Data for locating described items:
++++

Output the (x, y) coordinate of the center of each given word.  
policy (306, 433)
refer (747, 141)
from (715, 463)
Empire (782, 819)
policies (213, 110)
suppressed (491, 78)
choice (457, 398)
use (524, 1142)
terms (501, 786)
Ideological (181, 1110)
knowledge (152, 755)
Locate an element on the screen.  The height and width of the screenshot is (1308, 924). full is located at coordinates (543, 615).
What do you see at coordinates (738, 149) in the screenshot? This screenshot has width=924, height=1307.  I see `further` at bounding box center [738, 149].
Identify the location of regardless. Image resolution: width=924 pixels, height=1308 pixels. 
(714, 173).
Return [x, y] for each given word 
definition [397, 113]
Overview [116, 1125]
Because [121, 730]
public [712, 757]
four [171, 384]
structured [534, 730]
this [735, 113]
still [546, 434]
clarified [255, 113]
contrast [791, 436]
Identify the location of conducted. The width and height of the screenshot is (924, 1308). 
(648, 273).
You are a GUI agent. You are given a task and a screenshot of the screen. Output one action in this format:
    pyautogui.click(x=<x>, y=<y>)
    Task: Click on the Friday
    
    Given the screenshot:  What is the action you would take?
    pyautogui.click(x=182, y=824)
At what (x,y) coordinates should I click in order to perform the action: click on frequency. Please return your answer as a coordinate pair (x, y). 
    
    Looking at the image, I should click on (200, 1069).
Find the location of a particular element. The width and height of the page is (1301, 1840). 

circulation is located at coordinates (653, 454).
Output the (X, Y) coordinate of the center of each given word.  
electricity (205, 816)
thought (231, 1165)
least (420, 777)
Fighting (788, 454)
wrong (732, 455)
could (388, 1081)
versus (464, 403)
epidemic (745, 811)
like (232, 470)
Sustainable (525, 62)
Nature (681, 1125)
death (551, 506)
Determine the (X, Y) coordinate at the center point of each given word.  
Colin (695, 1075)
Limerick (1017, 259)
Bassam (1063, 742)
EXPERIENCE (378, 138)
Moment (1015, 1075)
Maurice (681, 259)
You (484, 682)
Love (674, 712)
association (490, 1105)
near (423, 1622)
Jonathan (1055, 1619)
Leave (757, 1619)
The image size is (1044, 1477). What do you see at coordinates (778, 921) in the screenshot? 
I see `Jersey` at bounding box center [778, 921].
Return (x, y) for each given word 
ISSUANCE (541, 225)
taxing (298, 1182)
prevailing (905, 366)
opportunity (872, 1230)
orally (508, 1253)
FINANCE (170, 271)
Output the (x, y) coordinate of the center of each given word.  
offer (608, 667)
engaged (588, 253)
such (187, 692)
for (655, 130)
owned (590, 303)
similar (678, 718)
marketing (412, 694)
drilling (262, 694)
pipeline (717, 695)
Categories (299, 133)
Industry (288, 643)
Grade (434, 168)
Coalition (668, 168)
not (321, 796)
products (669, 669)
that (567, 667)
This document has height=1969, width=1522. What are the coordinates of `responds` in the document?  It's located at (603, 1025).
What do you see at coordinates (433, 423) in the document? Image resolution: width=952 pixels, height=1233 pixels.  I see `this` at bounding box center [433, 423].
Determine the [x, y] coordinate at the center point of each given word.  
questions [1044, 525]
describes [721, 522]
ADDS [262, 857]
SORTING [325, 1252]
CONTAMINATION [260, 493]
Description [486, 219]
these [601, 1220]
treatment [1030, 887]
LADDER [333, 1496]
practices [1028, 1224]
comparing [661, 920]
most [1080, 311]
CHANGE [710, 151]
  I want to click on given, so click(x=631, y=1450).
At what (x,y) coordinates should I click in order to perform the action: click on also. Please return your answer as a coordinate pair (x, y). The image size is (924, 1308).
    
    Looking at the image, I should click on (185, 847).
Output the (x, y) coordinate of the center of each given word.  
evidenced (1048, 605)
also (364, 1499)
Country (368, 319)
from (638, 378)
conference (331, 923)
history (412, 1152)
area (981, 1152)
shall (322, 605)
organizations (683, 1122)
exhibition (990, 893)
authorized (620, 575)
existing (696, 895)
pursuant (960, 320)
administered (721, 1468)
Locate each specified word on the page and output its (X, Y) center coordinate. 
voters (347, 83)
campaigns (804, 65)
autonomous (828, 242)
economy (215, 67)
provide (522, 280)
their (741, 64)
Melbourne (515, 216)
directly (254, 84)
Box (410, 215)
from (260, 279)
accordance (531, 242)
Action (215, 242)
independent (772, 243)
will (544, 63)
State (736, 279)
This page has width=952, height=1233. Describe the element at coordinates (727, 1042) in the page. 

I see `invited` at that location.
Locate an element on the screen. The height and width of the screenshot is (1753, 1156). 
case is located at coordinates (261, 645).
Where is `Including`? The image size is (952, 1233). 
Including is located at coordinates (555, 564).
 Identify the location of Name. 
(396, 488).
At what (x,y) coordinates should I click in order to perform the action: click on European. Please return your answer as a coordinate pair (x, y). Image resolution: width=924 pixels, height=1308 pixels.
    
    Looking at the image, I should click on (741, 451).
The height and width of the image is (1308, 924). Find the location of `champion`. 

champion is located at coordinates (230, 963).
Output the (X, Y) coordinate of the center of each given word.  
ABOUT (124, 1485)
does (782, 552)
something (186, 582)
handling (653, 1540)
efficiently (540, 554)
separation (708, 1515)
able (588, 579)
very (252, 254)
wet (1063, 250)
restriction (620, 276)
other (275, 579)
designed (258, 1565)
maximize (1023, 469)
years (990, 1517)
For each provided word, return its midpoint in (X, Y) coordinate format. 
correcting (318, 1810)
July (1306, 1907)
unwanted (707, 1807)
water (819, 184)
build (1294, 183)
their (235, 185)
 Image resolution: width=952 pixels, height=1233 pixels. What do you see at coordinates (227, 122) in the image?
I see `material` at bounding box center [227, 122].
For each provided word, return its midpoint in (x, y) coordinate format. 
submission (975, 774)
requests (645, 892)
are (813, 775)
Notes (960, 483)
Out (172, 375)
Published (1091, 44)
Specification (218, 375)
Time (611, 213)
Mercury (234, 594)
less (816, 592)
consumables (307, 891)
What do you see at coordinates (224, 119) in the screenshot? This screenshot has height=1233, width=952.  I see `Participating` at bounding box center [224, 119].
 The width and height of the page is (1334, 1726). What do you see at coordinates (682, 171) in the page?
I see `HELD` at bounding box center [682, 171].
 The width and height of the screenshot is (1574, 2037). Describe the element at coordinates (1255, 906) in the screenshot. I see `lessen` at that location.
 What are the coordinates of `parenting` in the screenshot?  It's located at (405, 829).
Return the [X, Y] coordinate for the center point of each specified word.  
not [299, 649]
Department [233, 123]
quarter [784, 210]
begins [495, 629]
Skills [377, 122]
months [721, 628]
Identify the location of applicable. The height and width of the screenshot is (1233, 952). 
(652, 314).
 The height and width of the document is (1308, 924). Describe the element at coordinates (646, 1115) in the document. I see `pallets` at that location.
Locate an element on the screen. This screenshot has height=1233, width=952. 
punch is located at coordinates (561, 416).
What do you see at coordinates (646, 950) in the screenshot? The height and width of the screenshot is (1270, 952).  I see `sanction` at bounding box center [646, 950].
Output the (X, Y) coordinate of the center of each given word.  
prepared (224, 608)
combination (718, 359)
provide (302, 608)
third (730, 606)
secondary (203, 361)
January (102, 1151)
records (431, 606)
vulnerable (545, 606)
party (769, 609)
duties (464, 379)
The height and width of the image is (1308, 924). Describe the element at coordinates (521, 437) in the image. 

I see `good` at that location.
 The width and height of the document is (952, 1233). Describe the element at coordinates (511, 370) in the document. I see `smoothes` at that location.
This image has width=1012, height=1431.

++++

• [The request] Please copy the data above character for character, everything from the line containing "maximize (1023, 469)" down to the line containing "center [227, 122].".

• [Answer]
maximize (1023, 469)
years (990, 1517)
For each provided word, return its midpoint in (X, Y) coordinate format. 
correcting (318, 1810)
July (1306, 1907)
unwanted (707, 1807)
water (819, 184)
build (1294, 183)
their (235, 185)
 Image resolution: width=952 pixels, height=1233 pixels. What do you see at coordinates (227, 122) in the image?
I see `material` at bounding box center [227, 122].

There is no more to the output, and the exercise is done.